### [Exercise objective]
Rewrite the material between the lines holding "coordinates (2426, 85)." and "Unsaved changes. click", inclusive, putting "Point out an element on the screen" wherever "Locate an element on the screen" appears and leaving everything else the same.

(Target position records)
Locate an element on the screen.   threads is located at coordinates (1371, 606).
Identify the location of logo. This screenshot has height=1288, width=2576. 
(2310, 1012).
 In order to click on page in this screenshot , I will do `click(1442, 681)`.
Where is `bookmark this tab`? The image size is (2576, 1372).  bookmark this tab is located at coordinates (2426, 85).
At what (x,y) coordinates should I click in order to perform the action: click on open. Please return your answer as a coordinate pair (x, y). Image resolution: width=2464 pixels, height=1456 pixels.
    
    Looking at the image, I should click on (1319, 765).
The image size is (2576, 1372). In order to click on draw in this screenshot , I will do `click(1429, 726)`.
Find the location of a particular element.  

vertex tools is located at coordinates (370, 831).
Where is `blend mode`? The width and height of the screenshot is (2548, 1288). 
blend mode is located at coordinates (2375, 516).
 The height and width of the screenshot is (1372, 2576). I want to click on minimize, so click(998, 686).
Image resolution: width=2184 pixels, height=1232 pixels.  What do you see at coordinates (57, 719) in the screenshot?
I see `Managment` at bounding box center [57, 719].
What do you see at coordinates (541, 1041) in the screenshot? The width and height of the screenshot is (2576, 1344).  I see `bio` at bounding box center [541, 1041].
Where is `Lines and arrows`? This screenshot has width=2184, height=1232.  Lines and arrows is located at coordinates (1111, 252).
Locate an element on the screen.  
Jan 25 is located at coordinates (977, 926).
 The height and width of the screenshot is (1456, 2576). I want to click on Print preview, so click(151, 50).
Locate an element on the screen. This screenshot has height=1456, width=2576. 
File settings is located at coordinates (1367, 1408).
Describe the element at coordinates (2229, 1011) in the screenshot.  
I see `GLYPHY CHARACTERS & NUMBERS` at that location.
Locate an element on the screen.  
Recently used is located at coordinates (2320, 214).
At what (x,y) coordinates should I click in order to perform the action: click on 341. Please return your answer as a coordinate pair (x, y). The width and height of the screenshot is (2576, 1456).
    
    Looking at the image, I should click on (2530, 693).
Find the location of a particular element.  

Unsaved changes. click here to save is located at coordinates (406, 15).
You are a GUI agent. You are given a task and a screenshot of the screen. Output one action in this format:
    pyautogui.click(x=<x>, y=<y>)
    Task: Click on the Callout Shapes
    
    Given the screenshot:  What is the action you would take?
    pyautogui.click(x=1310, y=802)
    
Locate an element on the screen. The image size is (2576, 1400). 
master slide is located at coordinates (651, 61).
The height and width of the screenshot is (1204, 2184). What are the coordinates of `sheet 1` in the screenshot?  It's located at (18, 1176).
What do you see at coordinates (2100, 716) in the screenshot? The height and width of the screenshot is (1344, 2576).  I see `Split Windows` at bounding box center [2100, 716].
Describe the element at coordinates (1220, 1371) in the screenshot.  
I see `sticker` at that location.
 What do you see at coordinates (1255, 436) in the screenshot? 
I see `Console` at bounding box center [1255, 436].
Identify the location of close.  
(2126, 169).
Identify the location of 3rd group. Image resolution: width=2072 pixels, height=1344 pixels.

### [Task output]
Where is `bookmark this tab`? The image size is (2576, 1372).  bookmark this tab is located at coordinates (2426, 85).
At what (x,y) coordinates should I click in order to perform the action: click on open. Please return your answer as a coordinate pair (x, y). Image resolution: width=2464 pixels, height=1456 pixels.
    
    Looking at the image, I should click on (1319, 765).
The image size is (2576, 1372). In order to click on draw in this screenshot , I will do `click(1429, 726)`.
Find the location of a particular element.  

vertex tools is located at coordinates (370, 831).
Where is `blend mode`? The width and height of the screenshot is (2548, 1288). 
blend mode is located at coordinates (2375, 516).
 The height and width of the screenshot is (1372, 2576). I want to click on minimize, so click(998, 686).
Image resolution: width=2184 pixels, height=1232 pixels.  What do you see at coordinates (57, 719) in the screenshot?
I see `Managment` at bounding box center [57, 719].
What do you see at coordinates (541, 1041) in the screenshot? The width and height of the screenshot is (2576, 1344).  I see `bio` at bounding box center [541, 1041].
Where is `Lines and arrows`? This screenshot has width=2184, height=1232.  Lines and arrows is located at coordinates (1111, 252).
Point out an element on the screen.  
Jan 25 is located at coordinates (977, 926).
 The height and width of the screenshot is (1456, 2576). I want to click on Print preview, so click(151, 50).
Point out an element on the screen. This screenshot has height=1456, width=2576. 
File settings is located at coordinates (1367, 1408).
Describe the element at coordinates (2229, 1011) in the screenshot.  
I see `GLYPHY CHARACTERS & NUMBERS` at that location.
Point out an element on the screen.  
Recently used is located at coordinates (2320, 214).
At what (x,y) coordinates should I click in order to perform the action: click on 341. Please return your answer as a coordinate pair (x, y). The width and height of the screenshot is (2576, 1456).
    
    Looking at the image, I should click on (2530, 693).
Find the location of a particular element.  

Unsaved changes. click here to save is located at coordinates (406, 15).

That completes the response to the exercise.